- Title: Klausenburger Dayan

Personal life
- Born: Ephraim Fishel Hershkowitz 2 October 1922 Mukačevo, Czechoslovakia
- Died: 27 May 2017 (aged 94) Williamsburg, Brooklyn, New York

Religious life
- Religion: Judaism
- Residence: Williamsburg, Brooklyn, New York

= Fishel Hershkowitz =

Czechoslovak-born American rabbi

Ephraim Fishel Hershkowitz (אפרים פישל הערשקאוויטש) (2 October 1922 – 27 May 2017), the Haleiner Rav, was an American Hasidic rabbi, the senior Klausenburger dayan in Williamsburg, Brooklyn, New York. He was a respected elder in the American Orthodox community.

==Early life==
Ephraim Fishel was born on Yom Kippur 1922 (10 Tishrei 5683) in the city of Mukačevo, Czechoslovakia (present-day Zakarpattia Oblast, Ukraine). His father, Rabbi Shlomo Hershkowitz, and his grandfather, Rabbi Avraham Hershkowitz (author of Birkas Avraham al HaTorah) were loyal Spinka Hasidim. When he was older, Ephraim Fishel would accompany them to visit the Spinka Rebbe, Grand Rabbi Isaac Weiss (1875–1944) on every Yom Tov.

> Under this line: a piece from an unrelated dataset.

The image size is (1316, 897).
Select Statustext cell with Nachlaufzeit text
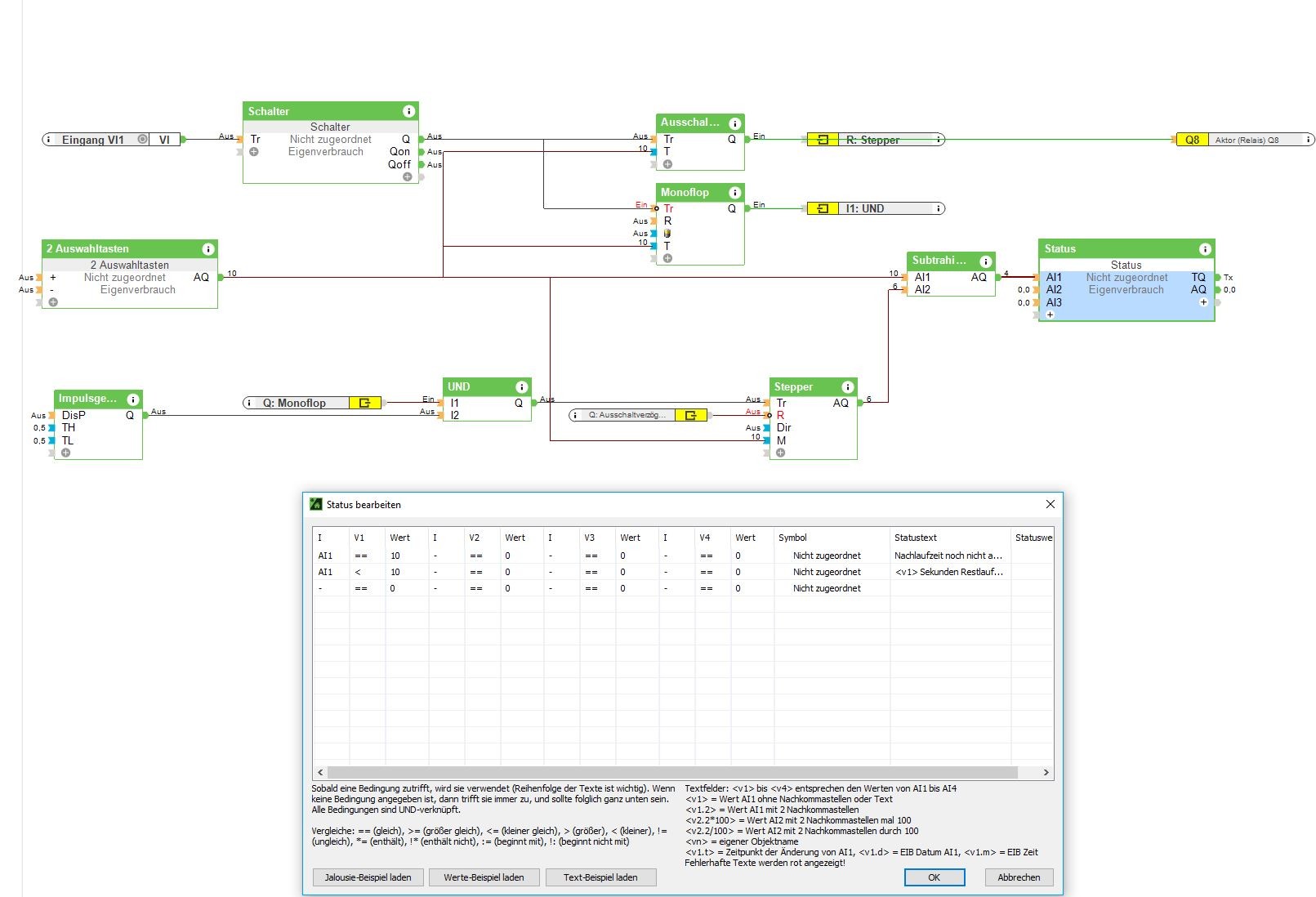[949, 556]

As a boy, Ephraim Fishel learned in the local Talmud Torah in Munkács. When he was ready to attend yeshiva, his father did not want to send him to one of the large, Ashkenazi yeshivas of the time for fear that he would lose his Hasidic fervor. Thus, he remained in Munkacs, learning with other bachurim in the Spinka kloiz (synagogue) without a Rav or rosh yeshiva. Occasionally he would ask questions of his uncle, Rabbi Dovid Schlussel, who was a dayan in the rabbinical court of Rabbi Chaim Elazar Spira in Munkacs.

==Leadership==
Rabbi Hershkowitz played an active role in judging cases of agunahs after the September 11 attacks.

He also gave his approbation to hundreds of sefarim and many organizations benefiting the Jewish world.

He was one of the leading American rabbis honored at the Eleventh Annual Siyum HaShas in Madison Square Garden in 2005, where he read the beginning of Masekhet Berakhot.